Comments on Fairy Tales and Oral Tradition
Lewis C. Seifert
Brown University
Catherine Velay-Vallantin
Ecole des Hautes Etudes en Sciences Sociales, Paris
Translated by Lewis C. Seifert

Ruth Bottigheimer's work attracts serious attention from a wide audience, and deservedly so. However, in several recent studies (including her article "France's First Fairy Tales: The Restoration and Rise Narratives of Les facetieuses nuictz du Seigneur François Straparole," Marvels & Tales 19 [2005]: 17–31), she has made claims that invite close scrutiny, all the more so because of her preeminence within the field of fairy-tale studies. In essence, Bottigheimer has been attempting to demonstrate that the fairy tale, which she defines as a "rise" or "restoration" narrative that includes magic (see "France's First Fairy Tales" 17), does not have its origins in popular oral storytelling, but rather in Giovan Francesco Straparola's Facetious Nights and, specifically, that the French contes de fées are "direct descendants of stories in Les facetieuses nuictz du Seigneur François Straparole" (26). She has also repeatedly criticized fairy-tale scholars' failure to note what she considers to be "the absence of any documentation for oral fairy tales" (18). Now, to be [End Page 276] sure, the influence of Straparola's volume on the seventeenth- and eighteenth-century French fairy-tale corpus should be given greater attention, and the assumption that this corpus is grounded in an oral tradition has sometimes led scholars to ignore or underestimate the importance of the properly literary (and printed) intertexts that were woven into the fabric of the conte de fées. This said, Bottigheimer's attempt to disprove the existence of an oral fairy-tale tradition before Straparola is itself problematic for several reasons, two of which I would like to address here.

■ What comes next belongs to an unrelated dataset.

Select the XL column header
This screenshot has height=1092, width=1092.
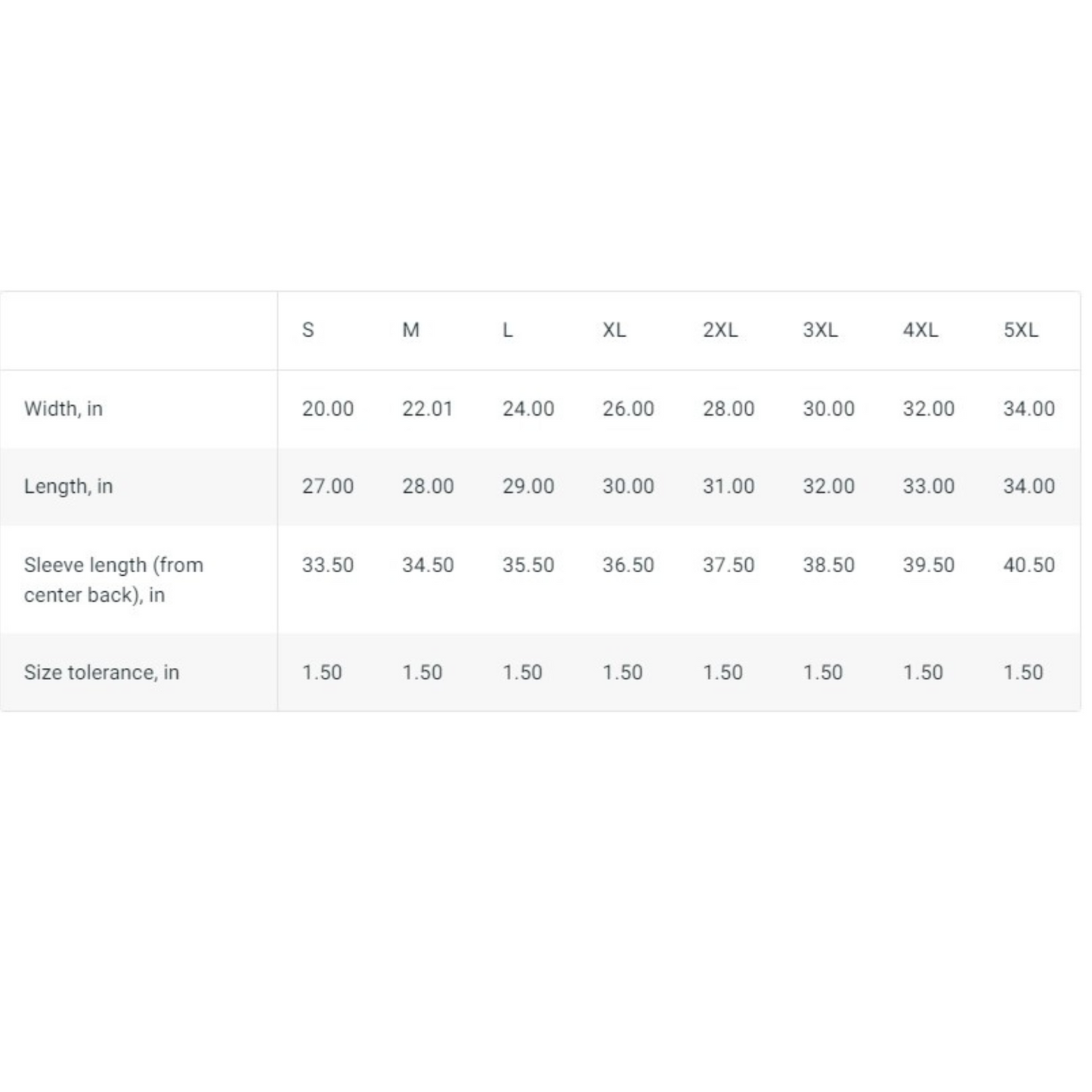[x=614, y=330]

Bottigheimer has repeatedly asserted that critics engage in little more than speculation when they posit that fairy tales were told orally (e.g., "scholars' fancy rather than historical fact has underlain the resident nursemaids so often thought to be a fairy-tale author's source" [18]). Unfortunately, though, the evidence she puts forth to counter such claims is frequently speculative as well. For example, can the scholarship done on the German and English oral traditions automatically apply to the French context (see 19–20)? How do we know that wet nurses would have been too busy to tell stories to the children in their charge (19)? What proof do we have that bourgeois and aristocratic women told children stories derived from Straparola's collection (20)? Can we accept that the "success" of Straparola's stories "outstripped the number of printings of every other story collection in France between 1560 and 1615" (24) without comparable publishing data about other story collections in the sixteenth and seventeenth centuries? Such questions arise because Bottigheimer's claims are speculative. By saying this, I do not mean to suggest that there is no room for speculation in scholarship on fairy tales (or on any other topic, for that matter). Rather, when clear and decisive evidence for a phenomenon is lacking and a possible explanation is given, then it behooves us as scholars to frame these explanations as speculation and to assess these explanations accordingly.

What is not a matter of speculation is whether there is an "absence of any documentation for oral fairy tales" (18) in seventeenth-century France, and this is the second problem with Bottigheimer's hypothesis that I would like to address. Contrary to what she affirms, there are indeed allusions to popular fairy-tale storytelling at the time, most notably by a few of the authors of seventeenth-century contes de fées. Consider the following examples (but there are others): in paratextual commentaries on both "Marmoisan" and "Les Enchantements de l'éloquence" and Perrault's "Peau d'Ane," Marie-Jeanne Lhéritier claims she was told these stories as a child by various women (she mentions her nurse and her governess as well as another woman who was...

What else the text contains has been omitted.